Directions - Nothing may be dropped or altered: reproduce all the data.

Data provided -
--
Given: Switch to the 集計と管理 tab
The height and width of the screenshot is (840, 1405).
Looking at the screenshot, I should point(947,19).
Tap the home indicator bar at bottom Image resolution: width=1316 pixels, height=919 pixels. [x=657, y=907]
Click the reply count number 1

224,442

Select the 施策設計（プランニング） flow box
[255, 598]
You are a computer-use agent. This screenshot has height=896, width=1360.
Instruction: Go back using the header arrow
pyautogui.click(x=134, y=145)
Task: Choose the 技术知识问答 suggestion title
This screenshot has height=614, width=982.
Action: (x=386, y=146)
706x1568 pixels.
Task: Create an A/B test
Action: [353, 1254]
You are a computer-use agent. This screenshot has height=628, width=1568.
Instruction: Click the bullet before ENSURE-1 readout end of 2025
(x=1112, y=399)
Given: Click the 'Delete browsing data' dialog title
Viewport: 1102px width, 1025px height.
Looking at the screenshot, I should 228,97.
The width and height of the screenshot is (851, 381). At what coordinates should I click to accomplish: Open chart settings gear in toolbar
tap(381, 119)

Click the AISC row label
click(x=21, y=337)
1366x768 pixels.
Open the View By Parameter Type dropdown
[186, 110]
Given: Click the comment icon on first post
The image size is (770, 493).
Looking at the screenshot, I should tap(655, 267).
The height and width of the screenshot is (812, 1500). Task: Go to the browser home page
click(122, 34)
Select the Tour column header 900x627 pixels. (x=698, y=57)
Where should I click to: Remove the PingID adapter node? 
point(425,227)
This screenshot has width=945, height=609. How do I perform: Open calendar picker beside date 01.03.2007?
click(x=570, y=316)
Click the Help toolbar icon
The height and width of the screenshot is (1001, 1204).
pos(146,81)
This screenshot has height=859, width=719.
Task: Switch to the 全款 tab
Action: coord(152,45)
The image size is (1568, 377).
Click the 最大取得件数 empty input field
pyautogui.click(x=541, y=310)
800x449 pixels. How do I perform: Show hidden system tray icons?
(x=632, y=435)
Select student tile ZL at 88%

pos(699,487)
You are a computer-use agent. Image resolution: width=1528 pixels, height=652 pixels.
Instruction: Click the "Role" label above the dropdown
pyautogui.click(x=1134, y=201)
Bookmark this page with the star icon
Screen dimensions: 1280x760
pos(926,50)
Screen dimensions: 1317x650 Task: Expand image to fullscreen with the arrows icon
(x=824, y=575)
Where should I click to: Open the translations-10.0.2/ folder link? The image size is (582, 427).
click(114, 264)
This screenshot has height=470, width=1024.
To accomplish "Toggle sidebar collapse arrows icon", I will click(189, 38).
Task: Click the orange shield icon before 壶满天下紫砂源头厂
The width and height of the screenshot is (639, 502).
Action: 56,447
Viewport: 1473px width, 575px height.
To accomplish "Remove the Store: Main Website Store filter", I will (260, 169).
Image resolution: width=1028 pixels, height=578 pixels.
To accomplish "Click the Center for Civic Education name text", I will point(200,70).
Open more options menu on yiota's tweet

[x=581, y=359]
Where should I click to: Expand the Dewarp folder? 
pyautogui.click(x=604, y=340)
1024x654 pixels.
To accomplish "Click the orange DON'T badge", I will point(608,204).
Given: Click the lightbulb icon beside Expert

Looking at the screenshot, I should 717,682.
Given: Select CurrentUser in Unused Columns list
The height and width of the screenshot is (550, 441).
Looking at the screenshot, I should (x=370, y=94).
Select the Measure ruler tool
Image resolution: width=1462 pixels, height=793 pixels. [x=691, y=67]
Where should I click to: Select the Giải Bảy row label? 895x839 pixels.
--
Written solution -
Given: Switch to the 集計と管理 tab
The height and width of the screenshot is (840, 1405).
Looking at the screenshot, I should point(947,19).
Tap the home indicator bar at bottom Image resolution: width=1316 pixels, height=919 pixels. [x=657, y=907]
Click the reply count number 1

224,442

Select the 施策設計（プランニング） flow box
[255, 598]
You are a computer-use agent. This screenshot has height=896, width=1360.
Instruction: Go back using the header arrow
pyautogui.click(x=134, y=145)
Task: Choose the 技术知识问答 suggestion title
This screenshot has height=614, width=982.
Action: (x=386, y=146)
706x1568 pixels.
Task: Create an A/B test
Action: [353, 1254]
You are a computer-use agent. This screenshot has height=628, width=1568.
Instruction: Click the bullet before ENSURE-1 readout end of 2025
(x=1112, y=399)
Given: Click the 'Delete browsing data' dialog title
Viewport: 1102px width, 1025px height.
Looking at the screenshot, I should 228,97.
The width and height of the screenshot is (851, 381). At what coordinates should I click to accomplish: Open chart settings gear in toolbar
tap(381, 119)

Click the AISC row label
click(x=21, y=337)
1366x768 pixels.
Open the View By Parameter Type dropdown
[186, 110]
Given: Click the comment icon on first post
The image size is (770, 493).
Looking at the screenshot, I should tap(655, 267).
The height and width of the screenshot is (812, 1500). Task: Go to the browser home page
click(122, 34)
Select the Tour column header 900x627 pixels. (x=698, y=57)
Where should I click to: Remove the PingID adapter node? 
point(425,227)
This screenshot has width=945, height=609. How do I perform: Open calendar picker beside date 01.03.2007?
click(x=570, y=316)
Click the Help toolbar icon
The height and width of the screenshot is (1001, 1204).
pos(146,81)
This screenshot has height=859, width=719.
Task: Switch to the 全款 tab
Action: coord(152,45)
The image size is (1568, 377).
Click the 最大取得件数 empty input field
pyautogui.click(x=541, y=310)
800x449 pixels. How do I perform: Show hidden system tray icons?
(x=632, y=435)
Select student tile ZL at 88%

pos(699,487)
You are a computer-use agent. Image resolution: width=1528 pixels, height=652 pixels.
Instruction: Click the "Role" label above the dropdown
pyautogui.click(x=1134, y=201)
Bookmark this page with the star icon
Screen dimensions: 1280x760
pos(926,50)
Screen dimensions: 1317x650 Task: Expand image to fullscreen with the arrows icon
(x=824, y=575)
Where should I click to: Open the translations-10.0.2/ folder link? The image size is (582, 427).
click(114, 264)
This screenshot has height=470, width=1024.
To accomplish "Toggle sidebar collapse arrows icon", I will click(189, 38).
Task: Click the orange shield icon before 壶满天下紫砂源头厂
The width and height of the screenshot is (639, 502).
Action: 56,447
Viewport: 1473px width, 575px height.
To accomplish "Remove the Store: Main Website Store filter", I will (260, 169).
Image resolution: width=1028 pixels, height=578 pixels.
To accomplish "Click the Center for Civic Education name text", I will point(200,70).
Open more options menu on yiota's tweet

[x=581, y=359]
Where should I click to: Expand the Dewarp folder? 
pyautogui.click(x=604, y=340)
1024x654 pixels.
To accomplish "Click the orange DON'T badge", I will point(608,204).
Given: Click the lightbulb icon beside Expert

Looking at the screenshot, I should 717,682.
Given: Select CurrentUser in Unused Columns list
The height and width of the screenshot is (550, 441).
Looking at the screenshot, I should (x=370, y=94).
Select the Measure ruler tool
Image resolution: width=1462 pixels, height=793 pixels. [x=691, y=67]
Where should I click to: Select the Giải Bảy row label? 895x839 pixels.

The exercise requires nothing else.